The U.S. State Department’s recently released framework for combatting disinformation falls far short in this regard. When Moscow is already fighting its hybrid war deep inside Western societies, restricting Moscow’s access to social media portals is an urgent and essential act of national defense. The time for vague plans, investigations, and reports is over. It is time to use the West’s superior technical capacity to ensure that no Russian bots, trolls, or fake accounts are able to access X, Facebook, and other platforms again.

Finally, Western governments must move beyond ineffective fact-checking to embark on a mass program of civic education through schools, universities, and public advertising. Such a program should relentlessly emphasize the threat that Russia’s influence poses, clearly label it as an ongoing war, and give the public tools for understanding and countering Russian attacks in their varied forms. A recent Canadian government campaign was a good start, but framed disinformation as a vague threat that “hides well”—rather than exposing it as the tool of a foreign government attacking Western societies. Ukraine’s program of anti-disinformation education has proved robust and could serve as a model.

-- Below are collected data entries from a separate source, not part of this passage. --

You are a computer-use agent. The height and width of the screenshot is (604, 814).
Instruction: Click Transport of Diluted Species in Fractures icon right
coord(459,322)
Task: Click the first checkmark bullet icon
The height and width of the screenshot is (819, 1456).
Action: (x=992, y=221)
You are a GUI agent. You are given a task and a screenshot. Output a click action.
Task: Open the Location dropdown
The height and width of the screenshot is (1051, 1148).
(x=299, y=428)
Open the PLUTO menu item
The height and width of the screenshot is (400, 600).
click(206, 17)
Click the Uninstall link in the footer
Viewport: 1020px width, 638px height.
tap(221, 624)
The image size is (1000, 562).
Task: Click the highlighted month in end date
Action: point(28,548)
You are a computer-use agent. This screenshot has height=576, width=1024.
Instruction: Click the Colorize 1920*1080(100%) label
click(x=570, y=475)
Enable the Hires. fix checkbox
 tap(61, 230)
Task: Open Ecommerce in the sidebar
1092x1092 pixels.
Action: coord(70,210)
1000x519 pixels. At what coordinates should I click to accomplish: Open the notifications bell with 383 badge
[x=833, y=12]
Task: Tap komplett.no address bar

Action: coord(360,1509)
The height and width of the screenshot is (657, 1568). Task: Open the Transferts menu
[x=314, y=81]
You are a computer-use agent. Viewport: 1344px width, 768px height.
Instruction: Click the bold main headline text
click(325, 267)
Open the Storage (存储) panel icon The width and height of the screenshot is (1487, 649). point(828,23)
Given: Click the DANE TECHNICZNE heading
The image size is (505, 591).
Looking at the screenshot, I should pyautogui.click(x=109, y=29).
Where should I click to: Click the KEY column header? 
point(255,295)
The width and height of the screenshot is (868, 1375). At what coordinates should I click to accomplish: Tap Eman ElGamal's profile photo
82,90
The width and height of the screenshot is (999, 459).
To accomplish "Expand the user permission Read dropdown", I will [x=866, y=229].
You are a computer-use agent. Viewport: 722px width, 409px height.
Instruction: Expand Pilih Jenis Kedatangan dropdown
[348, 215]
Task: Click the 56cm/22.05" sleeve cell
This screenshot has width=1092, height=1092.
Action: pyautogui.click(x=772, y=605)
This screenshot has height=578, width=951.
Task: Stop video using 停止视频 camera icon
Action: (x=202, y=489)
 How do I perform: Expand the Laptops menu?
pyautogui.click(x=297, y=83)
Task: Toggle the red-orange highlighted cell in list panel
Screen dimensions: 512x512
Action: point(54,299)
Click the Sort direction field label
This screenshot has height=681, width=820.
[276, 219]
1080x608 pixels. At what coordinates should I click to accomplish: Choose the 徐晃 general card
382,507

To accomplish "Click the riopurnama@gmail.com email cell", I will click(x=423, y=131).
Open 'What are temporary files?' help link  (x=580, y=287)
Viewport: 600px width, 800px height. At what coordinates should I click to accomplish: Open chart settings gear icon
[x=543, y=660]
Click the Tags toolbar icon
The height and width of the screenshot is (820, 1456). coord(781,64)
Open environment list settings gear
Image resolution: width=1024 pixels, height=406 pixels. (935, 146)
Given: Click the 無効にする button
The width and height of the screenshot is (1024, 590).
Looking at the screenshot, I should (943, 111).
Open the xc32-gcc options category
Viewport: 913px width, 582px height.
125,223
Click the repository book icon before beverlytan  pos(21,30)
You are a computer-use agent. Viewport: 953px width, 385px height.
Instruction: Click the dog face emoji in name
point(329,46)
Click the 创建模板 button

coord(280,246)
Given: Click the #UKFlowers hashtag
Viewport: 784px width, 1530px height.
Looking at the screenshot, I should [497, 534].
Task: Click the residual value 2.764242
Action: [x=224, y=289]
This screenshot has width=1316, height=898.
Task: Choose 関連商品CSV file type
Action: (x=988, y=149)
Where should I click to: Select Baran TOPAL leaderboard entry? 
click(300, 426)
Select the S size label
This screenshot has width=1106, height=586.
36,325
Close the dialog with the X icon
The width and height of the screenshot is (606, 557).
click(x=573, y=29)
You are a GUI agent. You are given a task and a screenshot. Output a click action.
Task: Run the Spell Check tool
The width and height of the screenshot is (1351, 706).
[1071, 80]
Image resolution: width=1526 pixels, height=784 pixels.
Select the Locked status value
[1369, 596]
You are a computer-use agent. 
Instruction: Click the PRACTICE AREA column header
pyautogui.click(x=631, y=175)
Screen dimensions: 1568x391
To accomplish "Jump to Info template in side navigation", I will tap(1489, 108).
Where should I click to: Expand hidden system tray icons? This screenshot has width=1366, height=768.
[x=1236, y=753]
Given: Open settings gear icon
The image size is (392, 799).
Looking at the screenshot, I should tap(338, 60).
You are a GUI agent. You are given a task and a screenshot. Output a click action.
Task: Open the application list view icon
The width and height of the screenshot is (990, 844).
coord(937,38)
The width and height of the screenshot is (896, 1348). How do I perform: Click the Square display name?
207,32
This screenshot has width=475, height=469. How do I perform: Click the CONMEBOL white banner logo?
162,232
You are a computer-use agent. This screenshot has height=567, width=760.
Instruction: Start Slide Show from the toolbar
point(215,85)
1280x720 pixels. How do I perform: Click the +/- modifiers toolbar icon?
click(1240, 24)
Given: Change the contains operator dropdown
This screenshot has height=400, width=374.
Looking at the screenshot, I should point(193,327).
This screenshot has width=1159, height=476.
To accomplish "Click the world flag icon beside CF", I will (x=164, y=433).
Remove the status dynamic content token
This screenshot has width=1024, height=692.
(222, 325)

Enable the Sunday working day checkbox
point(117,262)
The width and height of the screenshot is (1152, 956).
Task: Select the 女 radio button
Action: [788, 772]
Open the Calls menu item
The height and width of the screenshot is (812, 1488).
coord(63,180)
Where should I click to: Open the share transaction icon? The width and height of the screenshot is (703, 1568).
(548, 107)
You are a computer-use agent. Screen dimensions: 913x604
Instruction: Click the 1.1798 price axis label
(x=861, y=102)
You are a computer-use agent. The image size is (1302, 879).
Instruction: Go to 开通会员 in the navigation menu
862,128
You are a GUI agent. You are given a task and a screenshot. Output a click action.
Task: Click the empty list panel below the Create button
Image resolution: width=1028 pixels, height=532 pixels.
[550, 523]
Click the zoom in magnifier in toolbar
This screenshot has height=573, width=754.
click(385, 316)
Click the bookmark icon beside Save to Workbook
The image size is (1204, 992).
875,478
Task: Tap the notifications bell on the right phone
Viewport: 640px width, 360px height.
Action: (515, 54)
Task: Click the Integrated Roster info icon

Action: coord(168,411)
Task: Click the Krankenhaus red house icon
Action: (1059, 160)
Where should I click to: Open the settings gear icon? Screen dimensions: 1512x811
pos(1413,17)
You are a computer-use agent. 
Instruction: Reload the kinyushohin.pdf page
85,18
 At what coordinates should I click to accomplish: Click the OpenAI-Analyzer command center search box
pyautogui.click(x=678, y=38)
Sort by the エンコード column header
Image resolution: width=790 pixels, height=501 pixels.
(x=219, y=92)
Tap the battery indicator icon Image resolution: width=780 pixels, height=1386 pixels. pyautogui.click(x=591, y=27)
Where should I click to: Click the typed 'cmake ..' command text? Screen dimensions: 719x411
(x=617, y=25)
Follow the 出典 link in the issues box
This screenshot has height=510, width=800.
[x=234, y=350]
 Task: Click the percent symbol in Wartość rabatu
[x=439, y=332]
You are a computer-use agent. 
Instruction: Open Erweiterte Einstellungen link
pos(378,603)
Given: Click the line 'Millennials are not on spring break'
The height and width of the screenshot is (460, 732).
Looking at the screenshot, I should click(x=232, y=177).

Of course, some Western citizens could still choose to access Russian propaganda through non-Western services, such as Telegram and TikTok. A truly bold government would respond to the Russian threat not just defensively but in kind—for instance, by flooding pro-Russian channels on Telegram with Western messaging and establishing other channels that subtly spread anti-Russian narratives.

When Russia invaded Crimea in 2014, the Kremlin spent millions of dollars on trolls to spread its messaging online. For Putin, the money was well spent. Since then, Russia’s approach has been constantly refined, reaching deeply into electoral processes and public debates—ultimately affecting decisions about how and whether to aid Ukraine. Yet Western policymakers are still letting themselves be caught on the back foot, because they either do not or will not confront the reality that the Kremlin is waging a war on the West in which all citizens are already a part. Resolving this problem will require bold and potentially unpopular action.

As artificial intelligence and other technologies make the dissemination of messaging to Western audiences ever easier—and as the tide appears to be turning in Moscow’s favor on the battlefield in Ukraine—it is time for Western governments to act. Otherwise, Moscow will win not only a military war in Ukraine but a hybrid one all across the West.

Ian Garner is a historian and translator of Russian war propaganda.